Neoq aims to be simple, reliable, easy to integrate, and demand a minimal infrastructure footprint by providing queue backends that match your existing tech stack.

What it does

  • Multiple Backends: In-memory, Postgres, Redis, or user-supplied custom backends.
  • Retries: Jobs may be retried a configurable number of times with exponential backoff and jitter to prevent thundering herds
  • Job uniqueness: jobs are fingerprinted based on their payload and status to prevent job duplication (multiple jobs with the same payload are not re-queued)
  • Job Timeouts: Queue handlers can be configured with per-job timeouts with millisecond accuracy
  • Periodic Jobs: Jobs can be scheduled periodically using standard cron syntax
  • Future Jobs: Jobs can be scheduled in the future
  • Concurrency: Concurrency is configurable for every queue

Getting Started

Getting started is as simple as declaring queue handlers and adding jobs.

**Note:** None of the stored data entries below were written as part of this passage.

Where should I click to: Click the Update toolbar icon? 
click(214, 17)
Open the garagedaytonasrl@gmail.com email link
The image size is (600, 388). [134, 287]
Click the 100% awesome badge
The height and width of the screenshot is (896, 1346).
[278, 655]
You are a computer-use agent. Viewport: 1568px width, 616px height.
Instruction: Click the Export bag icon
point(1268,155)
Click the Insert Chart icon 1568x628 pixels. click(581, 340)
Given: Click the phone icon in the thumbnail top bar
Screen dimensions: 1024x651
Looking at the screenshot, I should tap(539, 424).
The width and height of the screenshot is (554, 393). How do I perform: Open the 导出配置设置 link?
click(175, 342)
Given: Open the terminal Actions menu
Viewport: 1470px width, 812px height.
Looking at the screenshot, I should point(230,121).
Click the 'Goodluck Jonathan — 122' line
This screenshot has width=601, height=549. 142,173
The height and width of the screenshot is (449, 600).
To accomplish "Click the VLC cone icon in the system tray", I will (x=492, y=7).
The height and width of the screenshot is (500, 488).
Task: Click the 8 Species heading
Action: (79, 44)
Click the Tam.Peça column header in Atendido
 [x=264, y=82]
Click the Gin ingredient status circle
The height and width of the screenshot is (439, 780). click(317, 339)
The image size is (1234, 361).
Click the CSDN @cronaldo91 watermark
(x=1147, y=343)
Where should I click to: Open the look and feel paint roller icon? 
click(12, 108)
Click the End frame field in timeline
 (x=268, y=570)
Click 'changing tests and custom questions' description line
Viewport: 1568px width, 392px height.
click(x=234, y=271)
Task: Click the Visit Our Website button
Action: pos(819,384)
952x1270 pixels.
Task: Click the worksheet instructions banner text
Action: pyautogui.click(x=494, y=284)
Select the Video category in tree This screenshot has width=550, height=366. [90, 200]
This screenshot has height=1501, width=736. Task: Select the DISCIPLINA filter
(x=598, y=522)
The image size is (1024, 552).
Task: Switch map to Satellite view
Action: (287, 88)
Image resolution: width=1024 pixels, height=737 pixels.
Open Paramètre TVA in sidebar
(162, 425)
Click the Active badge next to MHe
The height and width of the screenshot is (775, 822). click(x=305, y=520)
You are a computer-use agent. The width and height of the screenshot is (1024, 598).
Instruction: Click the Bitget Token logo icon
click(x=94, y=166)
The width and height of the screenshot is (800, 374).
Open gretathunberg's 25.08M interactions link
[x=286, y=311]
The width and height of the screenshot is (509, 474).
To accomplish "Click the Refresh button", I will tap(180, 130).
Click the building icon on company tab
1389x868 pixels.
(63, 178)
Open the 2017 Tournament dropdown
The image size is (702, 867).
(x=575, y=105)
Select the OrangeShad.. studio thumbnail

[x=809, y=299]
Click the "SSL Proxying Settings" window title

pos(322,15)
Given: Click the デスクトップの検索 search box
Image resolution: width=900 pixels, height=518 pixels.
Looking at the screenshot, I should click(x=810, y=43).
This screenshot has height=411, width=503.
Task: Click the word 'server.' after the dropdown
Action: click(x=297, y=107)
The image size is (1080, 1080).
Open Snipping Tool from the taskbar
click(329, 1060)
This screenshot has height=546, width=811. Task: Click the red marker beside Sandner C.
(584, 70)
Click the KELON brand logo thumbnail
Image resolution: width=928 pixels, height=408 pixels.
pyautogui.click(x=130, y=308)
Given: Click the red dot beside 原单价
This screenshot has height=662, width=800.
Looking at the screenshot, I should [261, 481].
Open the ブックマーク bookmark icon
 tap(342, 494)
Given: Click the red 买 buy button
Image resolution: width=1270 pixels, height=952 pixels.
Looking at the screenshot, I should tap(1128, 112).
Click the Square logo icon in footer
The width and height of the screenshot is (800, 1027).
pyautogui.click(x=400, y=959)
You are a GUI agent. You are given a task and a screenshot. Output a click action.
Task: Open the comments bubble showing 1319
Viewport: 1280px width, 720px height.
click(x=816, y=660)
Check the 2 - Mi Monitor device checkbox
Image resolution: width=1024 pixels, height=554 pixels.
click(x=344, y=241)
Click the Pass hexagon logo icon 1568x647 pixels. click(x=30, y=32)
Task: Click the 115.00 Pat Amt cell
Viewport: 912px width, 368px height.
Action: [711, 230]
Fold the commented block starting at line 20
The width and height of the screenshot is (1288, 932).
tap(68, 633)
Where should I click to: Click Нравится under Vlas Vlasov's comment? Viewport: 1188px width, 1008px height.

You can create multiple neoq instances with different backends to meet your application's needs. E.g. an in-memory backend instance for ephemeral jobs and a Postgres backend instance for queue durability between application restarts.

Additional documentation can be found in the wiki: https://github.com/acaloiaro/neoq/wiki

Error handling in this section is excluded for simplicity.

Add queue handlers

Queue handlers listen for Jobs on queues. Jobs may consist of any payload that is JSON-serializable.

Queue Handlers are simple Go functions that accept a Context parameter.

Example: Add a listener on the hello_world queue using the default in-memory backend

ctx := context.Background()
nq, _ := neoq.New(ctx)
nq.Start(ctx, "hello_world", handler.New(func(ctx context.Context) (err error) {
  j, _ := jobs.FromContext(ctx)
  log.Println("got job id:", j.ID, "messsage:", j.Payload["message"])
  return
}))

Enqueue jobs

Enqueuing adds jobs to the specified queue to be processed asynchronously.

Example: Add a "Hello World" job to the hello_world queue using the default in-memory backend.

ctx := context.Background()
nq, _ := neoq.New(ctx)
nq.Enqueue(ctx, &jobs.Job{
  Queue: "hello_world",
  Payload: map[string]interface{}{
    "message": "hello world",
  },
})

Redis

Example: Process jobs on the "hello_world" queue and add a job to it using the redis backend

ctx := context.Background()
nq, _ := neoq.New(ctx,
  neoq.WithBackend(redis.Backend),
  redis.WithAddr("localhost:6379"),
  redis.WithPassword(""))

nq.Start(ctx, "hello_world", handler.New(func(ctx context.Context) (err error) {
  j, _ := jobs.FromContext(ctx)
  log.Println("got job id:", j.ID, "messsage:", j.Payload["message"])
  return
}))

nq.Enqueue(ctx, &jobs.Job{
  Queue: "hello_world",
  Payload: map[string]interface{}{
    "message": "hello world",
  },
})

Postgres

Example: Process jobs on the "hello_world" queue and add a job to it using the postgres backend

ctx := context.Background()
nq, _ := neoq.New(ctx,
  neoq.WithBackend(postgres.Backend),
  postgres.WithConnectionString("postgres://postgres:postgres@127.0.0.1:5432/neoq"),
)

nq.Start(ctx, "hello_world", handler.New(func(ctx context.Context) (err error) {
  j, _ := jobs.FromContext(ctx)
  log.Println("got job id:", j.ID, "messsage:", j.Payload["message"])
  return
}))

nq.Enqueue(ctx, &jobs.Job{
  Queue: "hello_world",
  Payload: map[string]interface{}{
    "message": "hello world",
  },
})

Example Code

Additional example integration code can be found at https://github.com/acaloiaro/neoq/tree/main/examples

Status

This project is currently in alpha. Future releases may change the API.